Die Gordie Howe International Bridge als Streitobjekt
Die seit langem geplante Brücke verbindet die Stadt Windsor in der kanadischen Provinz Ontario mit der US-Stadt Detroit im Bundesstaat Michigan. Mit sechs Fahrspuren und der Möglichkeit der Nutzung durch Fußgänger und Radfahrer soll sie den Handel zwischen den Nachbarländern weiter ankurbeln. Die Eröffnung ist für dieses Jahr vorgesehen. Kanada finanziert nach eigenen Angaben die Baukosten vollständig, die dann durch Mautgebühren refinanziert werden sollen.
Trump forderte jedoch, dass die Brücke mindestens zur Hälfte den USA gehören müsse. Er kündigte an, unverzüglich Verhandlungen aufzunehmen, machte aber keine konkreteren Angaben dazu. Carney erklärte gegenüber Journalisten, er habe Trump in einem Telefonat klargemacht, dass das Eigentum an der Brücke bereits zwischen dem Bundesstaat Michigan und der kanadischen Regierung geteilt werde.

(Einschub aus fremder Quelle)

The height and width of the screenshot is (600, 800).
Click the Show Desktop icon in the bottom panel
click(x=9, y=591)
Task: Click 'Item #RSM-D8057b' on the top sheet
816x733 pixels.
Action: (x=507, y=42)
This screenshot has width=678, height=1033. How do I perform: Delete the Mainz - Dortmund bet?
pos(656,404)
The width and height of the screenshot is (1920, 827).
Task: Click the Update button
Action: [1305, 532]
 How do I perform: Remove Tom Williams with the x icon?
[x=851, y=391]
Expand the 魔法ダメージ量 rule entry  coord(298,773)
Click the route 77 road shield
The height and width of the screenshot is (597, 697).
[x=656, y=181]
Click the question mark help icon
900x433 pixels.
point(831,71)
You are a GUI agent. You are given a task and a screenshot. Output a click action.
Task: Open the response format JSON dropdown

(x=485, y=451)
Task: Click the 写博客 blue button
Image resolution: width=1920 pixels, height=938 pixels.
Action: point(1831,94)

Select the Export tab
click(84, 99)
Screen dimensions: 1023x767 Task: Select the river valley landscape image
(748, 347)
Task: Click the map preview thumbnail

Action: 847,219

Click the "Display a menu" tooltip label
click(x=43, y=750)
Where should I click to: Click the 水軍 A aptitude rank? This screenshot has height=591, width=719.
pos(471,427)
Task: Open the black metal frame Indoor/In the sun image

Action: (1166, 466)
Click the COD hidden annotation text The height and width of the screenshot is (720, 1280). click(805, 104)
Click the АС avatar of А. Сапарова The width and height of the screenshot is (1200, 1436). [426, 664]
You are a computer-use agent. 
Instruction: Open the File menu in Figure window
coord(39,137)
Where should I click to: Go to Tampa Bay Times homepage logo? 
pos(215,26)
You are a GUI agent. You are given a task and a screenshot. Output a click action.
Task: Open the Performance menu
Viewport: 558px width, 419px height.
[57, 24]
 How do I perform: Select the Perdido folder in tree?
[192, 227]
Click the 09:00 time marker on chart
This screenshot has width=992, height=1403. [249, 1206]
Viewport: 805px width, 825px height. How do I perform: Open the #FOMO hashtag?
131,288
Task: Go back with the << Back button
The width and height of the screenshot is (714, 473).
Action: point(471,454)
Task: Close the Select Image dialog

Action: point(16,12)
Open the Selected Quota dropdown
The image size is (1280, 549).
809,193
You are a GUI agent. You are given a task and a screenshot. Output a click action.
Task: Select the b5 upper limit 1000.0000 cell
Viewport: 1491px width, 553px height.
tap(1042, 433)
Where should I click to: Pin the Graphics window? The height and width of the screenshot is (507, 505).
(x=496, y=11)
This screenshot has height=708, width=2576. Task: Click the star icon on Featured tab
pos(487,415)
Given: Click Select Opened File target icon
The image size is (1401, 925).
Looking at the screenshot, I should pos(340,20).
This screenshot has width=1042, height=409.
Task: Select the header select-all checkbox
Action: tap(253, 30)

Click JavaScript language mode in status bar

Weitere Vorwürfe und Eskalation des Handelskonflikts
In seinem Post warf Trump Kanada zudem vor, für den Bau keine US-amerikanischen Produkte wie Stahl genutzt zu haben. Auch hier widersprach Carney und betonte, dass sowohl kanadischer als auch Stahl aus den USA verwendet werde. Darüber hinaus kritisierte Trump erneut die jüngst von Carney angekündigte begrenzte Annäherung Kanadas an China in Handelsfragen.
Als Reaktion darauf hatte Trump dem Nachbarland bereits mit einem 100-Prozent-Zollsatz auf den Import von Waren gedroht. Auch Strafzölle auf die Einfuhr kanadischer Flugzeuge waren jüngst angedroht worden. Trump greift häufig zu Zöllen, um seinen Willen durchzusetzen, wovon auch traditionell enge Verbündete wie Kanada nicht verschont bleiben. Bisweilen nutzt er Zölle jedoch auch nur als Drohgebärde, ohne sie letztlich umzusetzen.
Hintergrund: Carneys China-Reise und Trumps „America First“-Politik
Nach einer China-Reise Anfang Januar fiel Premierminister Carney beim Weltwirtschaftsforum in Davos mit einer eindringlichen Rede auf, die vielfach als Kritik an Trump und dessen aggressiver „America First“-Politik verstanden wurde. Der US-Präsident hatte mehrfach davon gesprochen, dass Kanada als Bundesstaat in die USA integriert werden sollte, was die Spannungen zusätzlich verschärfte.
Der Streit um die Grenzbrücke verdeutlicht, wie tief die Gräben im Handelskonflikt zwischen den beiden Nachbarländern inzwischen sind. Während Kanada auf Dialog und Kooperation setzt, setzt Trump weiter auf Konfrontation und Drohungen. Die kommenden Wochen werden zeigen, ob es zu einer Einigung kommt oder ob die Eröffnung der Brücke tatsächlich blockiert wird.